Patchwork [-V6,05/27] powerpc: New hugepage directory format

login
register
mail settings
Submitter Aneesh Kumar K.V
Date April 22, 2013, 10 a.m.
Message ID <1366624861-24948-6-git-send-email-aneesh.kumar@linux.vnet.ibm.com>
Download mbox | patch
Permalink /patch/238391/
State Superseded
Headers show

Comments

Aneesh Kumar K.V - April 22, 2013, 10 a.m.
From: "Aneesh Kumar K.V" <aneesh.kumar@linux.vnet.ibm.com>

Change the hugepage directory format so that we can have leaf ptes directly
at page directory avoiding the allocation of hugepage directory.

With the new table format we have 3 cases for pgds and pmds:
(1) invalid (all zeroes)
(2) pointer to next table, as normal; bottom 6 bits == 0
(4) hugepd pointer, bottom two bits == 00, next 4 bits indicate size of table

Instead of storing shift value in hugepd pointer we use mmu_psize_def index
so that we can fit all the supported hugepage size in 4 bits

Signed-off-by: Aneesh Kumar K.V <aneesh.kumar@linux.vnet.ibm.com>
---
 arch/powerpc/include/asm/hugetlb.h    |   13 +++++++++++--
 arch/powerpc/include/asm/mmu-hash64.h |   20 +++++++++++++++++++-
 arch/powerpc/include/asm/page.h       |   18 +++++-------------
 arch/powerpc/include/asm/pgalloc-64.h |    5 ++++-
 arch/powerpc/mm/hugetlbpage.c         |   23 ++++-------------------
 arch/powerpc/mm/init_64.c             |    3 +--
 6 files changed, 44 insertions(+), 38 deletions(-)
Paul Mackerras - April 23, 2013, 7:01 a.m.
On Mon, Apr 22, 2013 at 03:30:39PM +0530, Aneesh Kumar K.V wrote:

> Instead of storing shift value in hugepd pointer we use mmu_psize_def index
> so that we can fit all the supported hugepage size in 4 bits

That works, but does mean that we have to scan the mmu_psize_defs[]
array to work out the encoding for a particular page size.  Instead,
we could use the fact that all large page sizes are powers of 4, as
are all supported page sizes on embedded processors.  So we could
encode using page_code = (page_order - 12) / 2, where page_order is
the log base 2 of the page size, and that lets us represent all power
of 4 page sizes between 2^12 (4kB) and 2^42 bytes (4TB).

Paul.
Aneesh Kumar K.V - April 23, 2013, 8:42 a.m.
Paul Mackerras <paulus@samba.org> writes:

> On Mon, Apr 22, 2013 at 03:30:39PM +0530, Aneesh Kumar K.V wrote:
>
>> Instead of storing shift value in hugepd pointer we use mmu_psize_def index
>> so that we can fit all the supported hugepage size in 4 bits
>
> That works, but does mean that we have to scan the mmu_psize_defs[]
> array to work out the encoding for a particular page size.

We do the scan only when allocating hugepgd.

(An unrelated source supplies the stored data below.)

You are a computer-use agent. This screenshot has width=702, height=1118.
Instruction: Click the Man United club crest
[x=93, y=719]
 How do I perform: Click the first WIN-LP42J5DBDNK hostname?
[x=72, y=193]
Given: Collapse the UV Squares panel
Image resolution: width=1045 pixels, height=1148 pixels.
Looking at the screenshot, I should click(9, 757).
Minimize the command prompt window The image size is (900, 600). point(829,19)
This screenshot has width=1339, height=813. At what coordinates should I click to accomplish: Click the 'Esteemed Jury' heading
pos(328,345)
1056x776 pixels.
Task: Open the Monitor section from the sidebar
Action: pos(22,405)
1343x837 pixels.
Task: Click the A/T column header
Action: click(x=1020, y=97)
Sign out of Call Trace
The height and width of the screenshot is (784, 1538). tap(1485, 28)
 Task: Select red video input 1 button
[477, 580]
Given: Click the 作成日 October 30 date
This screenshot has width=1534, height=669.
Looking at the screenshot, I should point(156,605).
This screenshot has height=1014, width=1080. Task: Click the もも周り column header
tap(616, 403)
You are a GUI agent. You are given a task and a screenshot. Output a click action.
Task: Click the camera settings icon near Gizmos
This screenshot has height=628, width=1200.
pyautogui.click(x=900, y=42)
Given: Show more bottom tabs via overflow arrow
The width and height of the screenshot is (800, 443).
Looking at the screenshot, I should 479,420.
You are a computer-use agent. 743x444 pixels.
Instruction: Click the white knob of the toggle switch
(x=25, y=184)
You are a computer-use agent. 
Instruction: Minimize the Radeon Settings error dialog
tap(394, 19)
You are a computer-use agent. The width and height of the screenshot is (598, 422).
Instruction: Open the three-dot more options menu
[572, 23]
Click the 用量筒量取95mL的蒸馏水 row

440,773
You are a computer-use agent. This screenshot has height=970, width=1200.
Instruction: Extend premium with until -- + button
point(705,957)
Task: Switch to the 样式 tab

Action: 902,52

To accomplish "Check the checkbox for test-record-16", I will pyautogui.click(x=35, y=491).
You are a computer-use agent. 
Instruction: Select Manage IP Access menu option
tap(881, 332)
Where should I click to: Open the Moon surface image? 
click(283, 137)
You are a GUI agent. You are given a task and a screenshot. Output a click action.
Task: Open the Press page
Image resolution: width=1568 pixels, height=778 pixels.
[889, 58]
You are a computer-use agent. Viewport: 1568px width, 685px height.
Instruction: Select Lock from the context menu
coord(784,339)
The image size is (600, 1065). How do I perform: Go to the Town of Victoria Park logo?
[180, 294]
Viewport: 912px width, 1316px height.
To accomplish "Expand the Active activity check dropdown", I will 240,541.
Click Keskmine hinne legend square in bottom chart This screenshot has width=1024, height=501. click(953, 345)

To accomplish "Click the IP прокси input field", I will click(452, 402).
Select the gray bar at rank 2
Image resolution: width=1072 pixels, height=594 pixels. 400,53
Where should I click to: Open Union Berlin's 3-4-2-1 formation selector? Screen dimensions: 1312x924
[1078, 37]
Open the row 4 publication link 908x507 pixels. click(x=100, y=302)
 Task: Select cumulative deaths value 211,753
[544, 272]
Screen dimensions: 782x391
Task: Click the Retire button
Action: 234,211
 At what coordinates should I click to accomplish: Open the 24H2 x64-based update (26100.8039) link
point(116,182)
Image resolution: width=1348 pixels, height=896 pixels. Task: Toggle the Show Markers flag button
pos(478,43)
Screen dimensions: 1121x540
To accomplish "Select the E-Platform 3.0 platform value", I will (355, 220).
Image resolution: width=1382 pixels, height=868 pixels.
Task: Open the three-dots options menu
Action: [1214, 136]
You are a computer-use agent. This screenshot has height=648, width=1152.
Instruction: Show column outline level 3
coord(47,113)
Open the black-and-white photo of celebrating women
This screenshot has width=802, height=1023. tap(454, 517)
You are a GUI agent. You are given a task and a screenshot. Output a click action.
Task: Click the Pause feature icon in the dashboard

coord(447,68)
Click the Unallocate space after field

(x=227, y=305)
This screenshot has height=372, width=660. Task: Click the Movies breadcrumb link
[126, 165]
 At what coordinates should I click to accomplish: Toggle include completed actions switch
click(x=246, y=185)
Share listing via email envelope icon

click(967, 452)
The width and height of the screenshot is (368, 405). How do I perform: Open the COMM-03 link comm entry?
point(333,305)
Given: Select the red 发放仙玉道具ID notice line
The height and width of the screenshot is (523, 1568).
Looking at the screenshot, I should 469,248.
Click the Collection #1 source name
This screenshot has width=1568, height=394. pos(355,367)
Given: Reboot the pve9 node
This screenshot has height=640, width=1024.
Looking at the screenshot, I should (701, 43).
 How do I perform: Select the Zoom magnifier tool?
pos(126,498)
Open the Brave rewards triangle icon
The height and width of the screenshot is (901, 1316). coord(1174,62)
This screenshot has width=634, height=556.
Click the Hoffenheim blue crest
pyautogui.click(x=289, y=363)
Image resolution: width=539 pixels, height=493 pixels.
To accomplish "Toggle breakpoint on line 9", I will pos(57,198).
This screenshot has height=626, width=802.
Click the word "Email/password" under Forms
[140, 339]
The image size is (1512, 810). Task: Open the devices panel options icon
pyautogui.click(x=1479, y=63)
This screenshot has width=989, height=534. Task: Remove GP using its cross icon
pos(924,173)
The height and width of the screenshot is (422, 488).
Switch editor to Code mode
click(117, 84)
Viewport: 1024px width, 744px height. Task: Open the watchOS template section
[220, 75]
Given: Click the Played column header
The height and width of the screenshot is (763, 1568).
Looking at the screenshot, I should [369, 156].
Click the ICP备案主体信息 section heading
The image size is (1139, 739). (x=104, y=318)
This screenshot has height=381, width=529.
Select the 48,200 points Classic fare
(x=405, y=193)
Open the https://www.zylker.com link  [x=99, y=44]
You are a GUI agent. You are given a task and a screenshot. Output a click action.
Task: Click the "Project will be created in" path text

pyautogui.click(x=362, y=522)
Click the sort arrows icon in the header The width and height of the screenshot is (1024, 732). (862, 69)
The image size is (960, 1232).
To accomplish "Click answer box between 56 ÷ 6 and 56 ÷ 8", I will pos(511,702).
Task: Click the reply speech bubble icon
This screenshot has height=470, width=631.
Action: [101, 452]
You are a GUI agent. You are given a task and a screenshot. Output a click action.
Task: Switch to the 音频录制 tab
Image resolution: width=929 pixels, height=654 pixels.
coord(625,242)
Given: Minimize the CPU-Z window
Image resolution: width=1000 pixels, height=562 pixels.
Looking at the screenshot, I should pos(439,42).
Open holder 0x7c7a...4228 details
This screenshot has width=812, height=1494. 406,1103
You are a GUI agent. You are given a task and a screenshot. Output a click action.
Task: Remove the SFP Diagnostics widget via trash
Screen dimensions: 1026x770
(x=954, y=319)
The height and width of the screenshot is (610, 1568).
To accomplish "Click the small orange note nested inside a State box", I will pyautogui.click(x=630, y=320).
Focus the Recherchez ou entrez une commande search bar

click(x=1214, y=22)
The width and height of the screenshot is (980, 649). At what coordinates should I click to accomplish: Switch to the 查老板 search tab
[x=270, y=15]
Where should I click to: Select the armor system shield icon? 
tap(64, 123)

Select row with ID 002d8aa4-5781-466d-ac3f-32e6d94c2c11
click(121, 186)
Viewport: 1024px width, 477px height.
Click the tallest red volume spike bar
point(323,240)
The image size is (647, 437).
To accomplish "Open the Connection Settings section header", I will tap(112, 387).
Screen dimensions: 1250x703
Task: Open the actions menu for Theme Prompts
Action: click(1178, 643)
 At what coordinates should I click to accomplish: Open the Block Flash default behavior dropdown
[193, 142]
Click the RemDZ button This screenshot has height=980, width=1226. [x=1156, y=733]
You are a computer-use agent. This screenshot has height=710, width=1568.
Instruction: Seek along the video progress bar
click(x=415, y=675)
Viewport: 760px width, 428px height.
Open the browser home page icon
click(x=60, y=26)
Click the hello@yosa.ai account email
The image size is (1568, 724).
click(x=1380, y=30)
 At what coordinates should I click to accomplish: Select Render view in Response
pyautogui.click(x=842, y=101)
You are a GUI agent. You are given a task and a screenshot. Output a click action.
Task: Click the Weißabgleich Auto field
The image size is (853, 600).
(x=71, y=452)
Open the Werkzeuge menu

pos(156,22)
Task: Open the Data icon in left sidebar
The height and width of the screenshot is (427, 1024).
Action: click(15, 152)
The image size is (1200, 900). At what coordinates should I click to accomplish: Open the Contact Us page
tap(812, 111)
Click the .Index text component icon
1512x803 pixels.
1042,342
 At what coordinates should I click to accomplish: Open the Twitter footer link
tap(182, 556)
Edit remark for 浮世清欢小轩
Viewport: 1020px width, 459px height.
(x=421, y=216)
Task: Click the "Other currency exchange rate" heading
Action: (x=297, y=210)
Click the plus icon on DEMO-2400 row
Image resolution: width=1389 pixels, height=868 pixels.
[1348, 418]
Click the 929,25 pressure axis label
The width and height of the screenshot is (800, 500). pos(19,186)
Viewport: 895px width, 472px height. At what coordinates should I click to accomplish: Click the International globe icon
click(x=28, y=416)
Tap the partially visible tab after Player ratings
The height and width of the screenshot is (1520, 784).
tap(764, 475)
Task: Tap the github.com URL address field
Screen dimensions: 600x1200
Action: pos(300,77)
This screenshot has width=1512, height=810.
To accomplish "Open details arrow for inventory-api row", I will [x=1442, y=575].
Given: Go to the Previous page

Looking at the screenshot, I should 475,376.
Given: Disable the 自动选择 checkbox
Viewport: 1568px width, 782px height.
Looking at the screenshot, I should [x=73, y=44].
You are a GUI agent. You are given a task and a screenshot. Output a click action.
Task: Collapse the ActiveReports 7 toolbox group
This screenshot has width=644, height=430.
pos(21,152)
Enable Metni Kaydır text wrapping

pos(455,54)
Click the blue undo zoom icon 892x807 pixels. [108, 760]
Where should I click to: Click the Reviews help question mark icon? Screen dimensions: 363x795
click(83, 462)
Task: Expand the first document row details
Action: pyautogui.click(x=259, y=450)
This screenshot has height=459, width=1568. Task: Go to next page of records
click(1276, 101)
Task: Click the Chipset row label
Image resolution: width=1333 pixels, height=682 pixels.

While walking it is only
mmu_psize_defs dereference. Yes, that could possibly have a performance
impact, but having a well defined way to map page shift to a smaller
index and using the same method all the place is nice. I will try to
measure the impact and switch to the below method if needed.

>  Instead,
> we could use the fact that all large page sizes are powers of 4, as
> are all supported page sizes on embedded processors.  So we could
> encode using page_code = (page_order - 12) / 2, where page_order is
> the log base 2 of the page size, and that lets us represent all power
> of 4 page sizes between 2^12 (4kB) and 2^42 bytes (4TB).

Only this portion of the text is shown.